Toward then end, the subject of where I’d just been came up, and he wondered how my time in the camps had gone. I said it was good, but kind of emotionally exhausting, to which he replied: “Kind of makes you realize how good you have it, doesn’t it?”
I nodded, said goodnight, and then finally went off to find somewhere to sleep, but there was something in his question that seemed unsettling to me. It represents the way that almost everyone I’ve ever talked to reacts to situations of extreme suffering––and it’s a reaction that I’ve always been vaguely unsettled by. Somehow, in the few minutes before I dozed off on the floor of the adjacent room, I was able to articulate for the first time what is unsettling to me about it.
Our tendency as humans is to use ourselves as the first reference point for reality––and so see the situation of everyone else in the world through the lenses of either envy, guilt or relief. We see the problem with people who are worse off than us as being that they are worse off than us, and our problem as being that we are worse off than those who are better off.
The problem, as I see it though, isn’t that at all. It’s that the world is full of agony.
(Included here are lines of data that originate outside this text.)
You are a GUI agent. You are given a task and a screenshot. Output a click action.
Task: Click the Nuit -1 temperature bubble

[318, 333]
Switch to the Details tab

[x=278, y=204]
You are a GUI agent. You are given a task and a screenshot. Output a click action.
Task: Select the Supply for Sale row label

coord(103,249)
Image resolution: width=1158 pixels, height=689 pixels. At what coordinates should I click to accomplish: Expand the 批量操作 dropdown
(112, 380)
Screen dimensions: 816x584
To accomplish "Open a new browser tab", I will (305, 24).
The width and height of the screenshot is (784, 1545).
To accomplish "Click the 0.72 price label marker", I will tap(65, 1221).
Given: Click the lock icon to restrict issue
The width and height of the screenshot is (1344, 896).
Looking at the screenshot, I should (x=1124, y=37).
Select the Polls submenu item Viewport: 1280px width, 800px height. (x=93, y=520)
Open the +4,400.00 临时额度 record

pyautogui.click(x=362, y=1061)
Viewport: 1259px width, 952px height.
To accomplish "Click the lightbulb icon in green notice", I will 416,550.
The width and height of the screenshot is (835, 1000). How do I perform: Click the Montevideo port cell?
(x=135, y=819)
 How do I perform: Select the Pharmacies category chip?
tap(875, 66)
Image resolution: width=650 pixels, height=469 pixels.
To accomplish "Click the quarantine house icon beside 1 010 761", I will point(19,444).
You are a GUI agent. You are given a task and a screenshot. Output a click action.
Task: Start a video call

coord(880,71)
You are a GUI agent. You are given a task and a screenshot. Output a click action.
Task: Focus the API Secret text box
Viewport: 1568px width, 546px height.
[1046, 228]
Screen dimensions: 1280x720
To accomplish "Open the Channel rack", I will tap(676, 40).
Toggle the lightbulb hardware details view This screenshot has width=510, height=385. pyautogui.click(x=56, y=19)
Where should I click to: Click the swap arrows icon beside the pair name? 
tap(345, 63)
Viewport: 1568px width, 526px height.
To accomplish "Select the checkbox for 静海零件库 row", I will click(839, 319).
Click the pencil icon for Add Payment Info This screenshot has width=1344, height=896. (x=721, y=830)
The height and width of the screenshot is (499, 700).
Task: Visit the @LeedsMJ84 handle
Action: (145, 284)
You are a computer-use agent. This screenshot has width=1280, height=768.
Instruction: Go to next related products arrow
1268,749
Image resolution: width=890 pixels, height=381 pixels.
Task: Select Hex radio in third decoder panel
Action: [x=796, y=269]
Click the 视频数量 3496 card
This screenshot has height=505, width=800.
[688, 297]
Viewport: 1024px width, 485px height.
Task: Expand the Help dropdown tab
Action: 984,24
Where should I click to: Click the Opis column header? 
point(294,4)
And that should be cause for great sadness. Sadness for the whole world and all of us in it. That’s mostly what I feel when I find myself surrounded by relatively great suffering. To feel lucky seems somehow wrong to me. Lucky for what? That we’re all on a miserable planet, and my corner is a little bit better? That we’re all bleeding out, but I’m bleeding out a little slower?
Is pondering the fate of “all the children starving in Africa” really the answer to not wanting to eat my vegetables, and people in Afghanistan who had limbs shredded by landmines the solution to my body-image problem?
Is there not something deeply perverse about deriving a sense of thankfulness from this? Not to even speak of a sense of contentment.
I guess in some cases, this feeling might be used in a positive way––if it causes us to ask why? Or what can we do to change this? Rather than settle into awareness-based satisfaction about our vegetables and levels of attractiveness (and, in all fairness, this may have been the way the guy I was talking to meant it).
More and more good work these days is driven by ideas of “justice” and fighting “inequity”––and if the idea that there are people out there burning faster than us is a more powerful motive to give money or time or influence than the simple fact that there are people out there burning, then I won’t say anything bad about it.
Still, when I’m surrounded by, stepping over and sprayed with someone else’ suffering, I don’t think I’ll ever be capable of saying: “I now see that my world is this much brighter.” Instead I just see the world as being that much darker.
And I think realizing just how dark our world is and that we all live in it together for however brief a moment in time is, in the end, not just a reason to try and help each other when we see that we’re drowning slower than the person we’re next to, but also to try to be more generous with each other (and ourselves) in the inevitable disappointments and conflicts that we have with each other living in a world like this.